Lettre aux riverains des pesticides enfumés par le gouvernement



Chers riverains,

Quoique vous pensiez des dernières mesures prises pour vous protéger des « effluves » des pesticides lors des épandages, le gouvernement ne les a pas prises pour vous faire plaisir, mais à la demande du Conseil d’État !

26 juin 2019 : « Le Conseil d’État annule en partie l’arrêté réglementant l’utilisation des pesticides, car il ne protège pas suffisamment la santé publique et l’environnement. »

Et cette mise en demeure a été prise en réponse à une coquinerie du Président Hollande qui a voulu faire plaisir aux multinationales en quittant le Palais.

En effet, si l’Assemblée nationale avait voté en 2014 quelques timides dispositions à la discrétion des préfets – pour restreindre leurs usages à proximité des crèches, des hôpitaux et des habitations -, elles ont été discrètement supprimées par arrêté interministériel le dimanche de l’élection présidentielle ! Le 4 mai 2017, jour où il a été mis à la porte avec perte et fracas…

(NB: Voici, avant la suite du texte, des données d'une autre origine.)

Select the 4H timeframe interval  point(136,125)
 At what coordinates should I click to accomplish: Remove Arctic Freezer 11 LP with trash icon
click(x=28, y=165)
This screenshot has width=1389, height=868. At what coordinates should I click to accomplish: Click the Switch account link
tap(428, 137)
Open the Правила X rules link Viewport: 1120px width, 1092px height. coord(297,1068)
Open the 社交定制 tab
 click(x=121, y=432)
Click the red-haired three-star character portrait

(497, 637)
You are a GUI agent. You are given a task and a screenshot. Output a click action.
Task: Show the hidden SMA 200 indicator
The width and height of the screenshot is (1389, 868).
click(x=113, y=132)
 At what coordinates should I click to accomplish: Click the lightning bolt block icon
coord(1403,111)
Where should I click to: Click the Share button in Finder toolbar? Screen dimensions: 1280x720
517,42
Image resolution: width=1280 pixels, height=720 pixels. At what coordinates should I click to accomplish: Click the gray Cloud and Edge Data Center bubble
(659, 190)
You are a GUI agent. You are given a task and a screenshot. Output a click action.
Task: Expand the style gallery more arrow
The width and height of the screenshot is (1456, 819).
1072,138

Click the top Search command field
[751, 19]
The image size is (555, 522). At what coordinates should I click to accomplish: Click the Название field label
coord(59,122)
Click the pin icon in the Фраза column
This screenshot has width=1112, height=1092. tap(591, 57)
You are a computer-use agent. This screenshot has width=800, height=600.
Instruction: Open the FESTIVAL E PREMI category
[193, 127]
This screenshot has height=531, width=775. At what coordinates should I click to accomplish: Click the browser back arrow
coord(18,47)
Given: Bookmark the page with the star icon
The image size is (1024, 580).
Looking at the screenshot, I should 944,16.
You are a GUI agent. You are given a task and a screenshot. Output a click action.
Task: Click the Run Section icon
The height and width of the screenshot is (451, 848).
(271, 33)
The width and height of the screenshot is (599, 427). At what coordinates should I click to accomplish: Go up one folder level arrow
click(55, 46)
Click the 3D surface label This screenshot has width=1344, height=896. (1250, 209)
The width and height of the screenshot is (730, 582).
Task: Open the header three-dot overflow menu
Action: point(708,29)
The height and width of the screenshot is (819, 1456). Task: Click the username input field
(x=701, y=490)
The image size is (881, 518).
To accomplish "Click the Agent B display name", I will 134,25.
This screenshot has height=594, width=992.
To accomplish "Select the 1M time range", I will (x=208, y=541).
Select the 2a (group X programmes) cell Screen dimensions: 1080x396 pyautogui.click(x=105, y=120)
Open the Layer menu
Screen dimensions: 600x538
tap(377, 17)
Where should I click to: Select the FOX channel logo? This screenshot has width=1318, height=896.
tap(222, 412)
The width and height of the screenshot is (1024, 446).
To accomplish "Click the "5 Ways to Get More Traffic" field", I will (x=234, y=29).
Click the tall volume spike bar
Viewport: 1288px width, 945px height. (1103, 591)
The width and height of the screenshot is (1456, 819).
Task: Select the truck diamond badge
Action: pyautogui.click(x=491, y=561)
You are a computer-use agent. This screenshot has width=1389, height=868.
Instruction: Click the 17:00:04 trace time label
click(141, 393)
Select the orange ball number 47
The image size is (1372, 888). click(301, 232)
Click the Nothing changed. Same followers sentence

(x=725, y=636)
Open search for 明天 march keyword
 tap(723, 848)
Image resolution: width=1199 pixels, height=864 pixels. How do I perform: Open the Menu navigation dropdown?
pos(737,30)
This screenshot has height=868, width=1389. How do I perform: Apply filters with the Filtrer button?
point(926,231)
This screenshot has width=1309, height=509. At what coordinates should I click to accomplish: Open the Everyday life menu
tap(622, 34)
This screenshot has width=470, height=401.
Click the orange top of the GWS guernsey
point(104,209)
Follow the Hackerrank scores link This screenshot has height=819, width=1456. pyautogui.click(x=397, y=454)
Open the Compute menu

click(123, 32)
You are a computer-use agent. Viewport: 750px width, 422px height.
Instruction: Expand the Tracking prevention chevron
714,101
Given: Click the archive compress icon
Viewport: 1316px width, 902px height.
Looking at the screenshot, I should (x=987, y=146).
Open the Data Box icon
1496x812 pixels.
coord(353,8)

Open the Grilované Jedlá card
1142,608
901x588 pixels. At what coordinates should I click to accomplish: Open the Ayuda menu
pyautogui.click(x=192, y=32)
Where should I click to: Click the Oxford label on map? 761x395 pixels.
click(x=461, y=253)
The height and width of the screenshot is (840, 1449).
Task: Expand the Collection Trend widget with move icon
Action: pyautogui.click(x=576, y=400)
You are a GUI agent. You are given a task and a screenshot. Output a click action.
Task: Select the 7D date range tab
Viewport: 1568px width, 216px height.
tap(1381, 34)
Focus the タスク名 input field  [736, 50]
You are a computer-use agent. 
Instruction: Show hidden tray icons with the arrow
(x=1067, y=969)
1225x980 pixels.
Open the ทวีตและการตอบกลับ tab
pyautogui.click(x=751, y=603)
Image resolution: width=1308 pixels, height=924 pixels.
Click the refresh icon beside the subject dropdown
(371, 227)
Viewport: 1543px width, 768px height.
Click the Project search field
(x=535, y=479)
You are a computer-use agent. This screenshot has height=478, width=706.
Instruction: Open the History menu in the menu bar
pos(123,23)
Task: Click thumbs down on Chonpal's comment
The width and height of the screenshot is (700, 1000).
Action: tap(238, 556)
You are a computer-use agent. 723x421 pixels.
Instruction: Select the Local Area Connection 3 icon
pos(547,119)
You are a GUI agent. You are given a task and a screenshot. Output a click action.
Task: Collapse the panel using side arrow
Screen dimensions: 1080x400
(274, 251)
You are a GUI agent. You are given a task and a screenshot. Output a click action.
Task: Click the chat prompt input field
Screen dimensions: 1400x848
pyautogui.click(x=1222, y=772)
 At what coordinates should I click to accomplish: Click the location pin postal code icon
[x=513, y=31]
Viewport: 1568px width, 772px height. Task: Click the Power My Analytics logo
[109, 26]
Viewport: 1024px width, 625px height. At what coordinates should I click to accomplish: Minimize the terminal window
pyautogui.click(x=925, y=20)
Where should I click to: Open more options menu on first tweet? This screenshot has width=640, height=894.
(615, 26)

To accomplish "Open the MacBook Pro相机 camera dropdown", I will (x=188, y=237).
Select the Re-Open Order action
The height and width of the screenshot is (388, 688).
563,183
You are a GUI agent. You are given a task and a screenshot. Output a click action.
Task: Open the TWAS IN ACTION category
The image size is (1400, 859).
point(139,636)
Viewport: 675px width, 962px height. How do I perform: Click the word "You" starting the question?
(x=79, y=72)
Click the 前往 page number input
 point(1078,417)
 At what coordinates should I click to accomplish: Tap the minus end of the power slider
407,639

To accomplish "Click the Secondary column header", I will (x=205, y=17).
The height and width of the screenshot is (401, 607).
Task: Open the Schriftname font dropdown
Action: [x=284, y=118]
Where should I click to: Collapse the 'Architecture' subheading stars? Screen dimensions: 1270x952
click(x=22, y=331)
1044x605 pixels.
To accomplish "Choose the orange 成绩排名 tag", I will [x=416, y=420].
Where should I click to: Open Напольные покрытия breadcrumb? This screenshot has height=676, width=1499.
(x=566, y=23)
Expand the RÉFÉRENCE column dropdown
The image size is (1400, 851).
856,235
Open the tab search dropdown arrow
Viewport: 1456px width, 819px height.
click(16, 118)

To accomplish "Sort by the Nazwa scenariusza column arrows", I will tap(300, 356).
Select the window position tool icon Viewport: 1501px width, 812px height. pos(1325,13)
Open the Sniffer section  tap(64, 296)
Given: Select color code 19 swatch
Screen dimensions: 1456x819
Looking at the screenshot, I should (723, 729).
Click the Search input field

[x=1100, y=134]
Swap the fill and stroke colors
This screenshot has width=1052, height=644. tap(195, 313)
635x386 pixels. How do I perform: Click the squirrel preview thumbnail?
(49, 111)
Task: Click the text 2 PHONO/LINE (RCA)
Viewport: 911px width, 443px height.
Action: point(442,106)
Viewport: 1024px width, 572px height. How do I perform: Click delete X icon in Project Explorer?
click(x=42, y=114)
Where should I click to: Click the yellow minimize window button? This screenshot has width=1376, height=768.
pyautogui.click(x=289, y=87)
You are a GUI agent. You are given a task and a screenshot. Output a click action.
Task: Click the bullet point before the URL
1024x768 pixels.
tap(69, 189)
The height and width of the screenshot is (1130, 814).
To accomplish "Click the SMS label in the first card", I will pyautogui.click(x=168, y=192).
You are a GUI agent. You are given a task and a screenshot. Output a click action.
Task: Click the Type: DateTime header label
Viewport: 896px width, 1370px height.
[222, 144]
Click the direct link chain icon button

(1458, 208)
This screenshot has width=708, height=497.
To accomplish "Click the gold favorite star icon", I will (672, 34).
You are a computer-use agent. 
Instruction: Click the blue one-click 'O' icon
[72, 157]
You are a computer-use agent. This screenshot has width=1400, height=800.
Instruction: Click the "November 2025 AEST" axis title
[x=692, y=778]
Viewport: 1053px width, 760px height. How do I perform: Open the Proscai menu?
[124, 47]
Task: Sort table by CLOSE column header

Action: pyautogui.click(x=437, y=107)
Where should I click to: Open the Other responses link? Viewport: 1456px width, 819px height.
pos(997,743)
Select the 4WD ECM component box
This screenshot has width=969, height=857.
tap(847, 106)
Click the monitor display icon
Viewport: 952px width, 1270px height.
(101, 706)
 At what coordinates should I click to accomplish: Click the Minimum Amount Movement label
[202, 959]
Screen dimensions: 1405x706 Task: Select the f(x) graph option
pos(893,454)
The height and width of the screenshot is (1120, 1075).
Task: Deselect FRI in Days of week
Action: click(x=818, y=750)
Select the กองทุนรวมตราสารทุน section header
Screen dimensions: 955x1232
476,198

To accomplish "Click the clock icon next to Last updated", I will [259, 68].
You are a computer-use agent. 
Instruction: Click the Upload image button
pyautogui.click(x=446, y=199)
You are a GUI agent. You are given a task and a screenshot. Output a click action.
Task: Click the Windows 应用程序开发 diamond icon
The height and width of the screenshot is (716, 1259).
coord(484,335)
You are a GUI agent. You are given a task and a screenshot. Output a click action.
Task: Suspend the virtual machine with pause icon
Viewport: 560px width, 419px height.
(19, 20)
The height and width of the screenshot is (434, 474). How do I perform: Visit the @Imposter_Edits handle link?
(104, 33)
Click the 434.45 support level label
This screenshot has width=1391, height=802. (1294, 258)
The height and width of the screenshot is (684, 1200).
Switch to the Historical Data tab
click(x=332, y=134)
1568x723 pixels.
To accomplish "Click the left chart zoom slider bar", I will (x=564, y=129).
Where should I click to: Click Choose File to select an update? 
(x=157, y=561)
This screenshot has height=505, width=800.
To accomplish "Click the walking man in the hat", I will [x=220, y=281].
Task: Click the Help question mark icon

L’État avait donc six mois pour revoir sa copie, sauf que la parade était déjà dans les tiroirs avec les chartes d’engagements nées des États généraux de l’alimentation. Des chartes qui n’engagent que moralement leurs signataires contrairement à la certification AB… à l’exemple des promesses qui n’engagent que ceux qui y croient.

Et 6 mois (jour pour jour) après la décision de Justice, des mesures sont publiées au Journal Officiel :

La presse titrera sur des distances de sécurité fixées à 5, 10 et 20 m !
Entre les lignes, on lit 0, 3, 5… je lis que les distances seront réglées par les professionnels de la profession, puis soumises à l’avis du public sans obligation de tenir compte… de leurs avis 🙂

Chers riverains,

je reviendrai dans une prochaine lettre sur comment ce nouvel environnement juridique vous bâillonne. Et autant nous étions en droit d’attendre que ce gouvernement renforce les moyens de la Police de l’environnement, autant il a créé la cellule Déméter, une unité spéciale de la gendarmerie pour lutter contre l’agribashing…

Les nouvelles ne sont pas fameuses

Toujours plus en faisant croire
à toujours moins…

Quant au plan national Écophyto lancé en 2008, qui visait à réduire de moitié les pesticides avant 2018, et où 700 millions d’argent public ont été investis, il a été un véritable succès pour les multinationales. Leurs vendeurs ont fait mieux, beaucoup mieux, puisque les ventes de pesticides ont augmenté de 24 % pendant cette période de réduction.

Que retenir ?

Afin de faire ma part dans la lutte contre l’agribashing, j’ajoute que 3 000 agriculteurs seraient anormalement victimes tous les ans de la maladie de Parkinson, et seulement quelques dizaines reconnus en maladie professionnelle. Manifestement, la loi aurait également dû revoir les distances de sécurité entre épandages et agriculteurs…

Rappelons que l’association Phyto-victimes, créée par des agriculteurs empoisonnés par les pesticides, accompagne ceux tombés au « champ d’honneur » dans leurs démarches de reconnaissance en maladie professionnelle.

Que retenir après tout ce charivari autour des distances de sécurité ? Que le gouvernement a décidé de laisser aux adeptes des pesticides le droit de décider de leur avenir ! Enfin, le droit de décider de l’avenir de nos enfants, la génération pesticides.

Chers riverains, en attendant ma prochaine lettre, vous pouvez consulter les textes officiels ici et ici. N’hésitez pas également à déposer vos remarques et suggestions dans les commentaires.

Bien à vous.


Ps. L’illustration de cet article est extraite d’une image créée par le ministère de la Transition écologique. Et elle est trompeuse puisqu’elle montre que la distance de sécurité est au moins égale à une largeur de rampe d’épandage…

One thought on “Lettre aux riverains des pesticides enfumés par le gouvernement

  1. Bonjour.
    Les distances retenues sont en effet de l’enfumage. Franchement, 5 m…..n’apportera rien. Un peu de vent et voilà le voisinage sera “embrumé”, une averse et les pesticides s’écouler ont hors du champ. Ces distances ne sont qu’un leurre. Il faut savoir que lorsqu’un agriculteur traite une culture il n’y a que 20 à30% du produit qui va sur les plantes, le reste se disperse dans le sol, l’air, l’eau. Donc ces distances sont une escroquerie. Il faut, aussi, savoir que les produits utilisés aujourd’hui n’ont plus rien à voir avec ceux qu’employait l’agriculture il y a, encore, quelques années. Les molécules actuelles sont beaucoup plus “efficaces”, alors si en plus les quantités épendues sont plus importantes, il y a des raisons d’être inquiet.